** Start of GIVEN DATA **

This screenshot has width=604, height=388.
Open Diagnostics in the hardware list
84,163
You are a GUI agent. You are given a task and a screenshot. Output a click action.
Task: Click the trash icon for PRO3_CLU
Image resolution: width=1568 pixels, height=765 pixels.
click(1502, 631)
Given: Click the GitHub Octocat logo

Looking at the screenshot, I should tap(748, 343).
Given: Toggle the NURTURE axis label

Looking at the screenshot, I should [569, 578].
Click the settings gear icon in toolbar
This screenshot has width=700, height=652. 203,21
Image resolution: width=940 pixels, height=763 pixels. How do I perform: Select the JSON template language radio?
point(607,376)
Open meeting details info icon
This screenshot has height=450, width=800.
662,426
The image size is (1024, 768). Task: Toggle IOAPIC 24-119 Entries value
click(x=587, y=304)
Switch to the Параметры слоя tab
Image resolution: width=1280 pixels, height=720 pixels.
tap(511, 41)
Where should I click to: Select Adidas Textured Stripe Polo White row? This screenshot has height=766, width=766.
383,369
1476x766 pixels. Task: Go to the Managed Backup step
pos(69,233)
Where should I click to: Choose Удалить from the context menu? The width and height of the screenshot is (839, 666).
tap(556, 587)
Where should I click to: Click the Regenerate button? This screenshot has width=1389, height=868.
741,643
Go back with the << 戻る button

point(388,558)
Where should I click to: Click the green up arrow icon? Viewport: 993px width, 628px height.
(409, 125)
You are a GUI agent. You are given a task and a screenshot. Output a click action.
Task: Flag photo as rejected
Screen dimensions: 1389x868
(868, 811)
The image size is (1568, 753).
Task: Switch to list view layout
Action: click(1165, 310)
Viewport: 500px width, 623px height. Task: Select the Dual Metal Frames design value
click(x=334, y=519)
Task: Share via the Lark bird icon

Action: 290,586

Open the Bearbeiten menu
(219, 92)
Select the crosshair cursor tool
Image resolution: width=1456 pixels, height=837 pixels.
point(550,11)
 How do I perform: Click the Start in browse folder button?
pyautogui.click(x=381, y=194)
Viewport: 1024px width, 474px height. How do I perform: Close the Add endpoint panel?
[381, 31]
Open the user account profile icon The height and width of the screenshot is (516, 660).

** End of GIVEN DATA **

AIM OF THE TASK
Transcribe the rows above verbatim, reproducing each line precisely as it appears.

CORRECT ANSWER
This screenshot has width=604, height=388.
Open Diagnostics in the hardware list
84,163
You are a GUI agent. You are given a task and a screenshot. Output a click action.
Task: Click the trash icon for PRO3_CLU
Image resolution: width=1568 pixels, height=765 pixels.
click(1502, 631)
Given: Click the GitHub Octocat logo

Looking at the screenshot, I should tap(748, 343).
Given: Toggle the NURTURE axis label

Looking at the screenshot, I should [569, 578].
Click the settings gear icon in toolbar
This screenshot has width=700, height=652. 203,21
Image resolution: width=940 pixels, height=763 pixels. How do I perform: Select the JSON template language radio?
point(607,376)
Open meeting details info icon
This screenshot has height=450, width=800.
662,426
The image size is (1024, 768). Task: Toggle IOAPIC 24-119 Entries value
click(x=587, y=304)
Switch to the Параметры слоя tab
Image resolution: width=1280 pixels, height=720 pixels.
tap(511, 41)
Where should I click to: Select Adidas Textured Stripe Polo White row? This screenshot has height=766, width=766.
383,369
1476x766 pixels. Task: Go to the Managed Backup step
pos(69,233)
Where should I click to: Choose Удалить from the context menu? The width and height of the screenshot is (839, 666).
tap(556, 587)
Where should I click to: Click the Regenerate button? This screenshot has width=1389, height=868.
741,643
Go back with the << 戻る button

point(388,558)
Where should I click to: Click the green up arrow icon? Viewport: 993px width, 628px height.
(409, 125)
You are a GUI agent. You are given a task and a screenshot. Output a click action.
Task: Flag photo as rejected
Screen dimensions: 1389x868
(868, 811)
The image size is (1568, 753).
Task: Switch to list view layout
Action: click(1165, 310)
Viewport: 500px width, 623px height. Task: Select the Dual Metal Frames design value
click(x=334, y=519)
Task: Share via the Lark bird icon

Action: 290,586

Open the Bearbeiten menu
(219, 92)
Select the crosshair cursor tool
Image resolution: width=1456 pixels, height=837 pixels.
point(550,11)
 How do I perform: Click the Start in browse folder button?
pyautogui.click(x=381, y=194)
Viewport: 1024px width, 474px height. How do I perform: Close the Add endpoint panel?
[381, 31]
Open the user account profile icon The height and width of the screenshot is (516, 660).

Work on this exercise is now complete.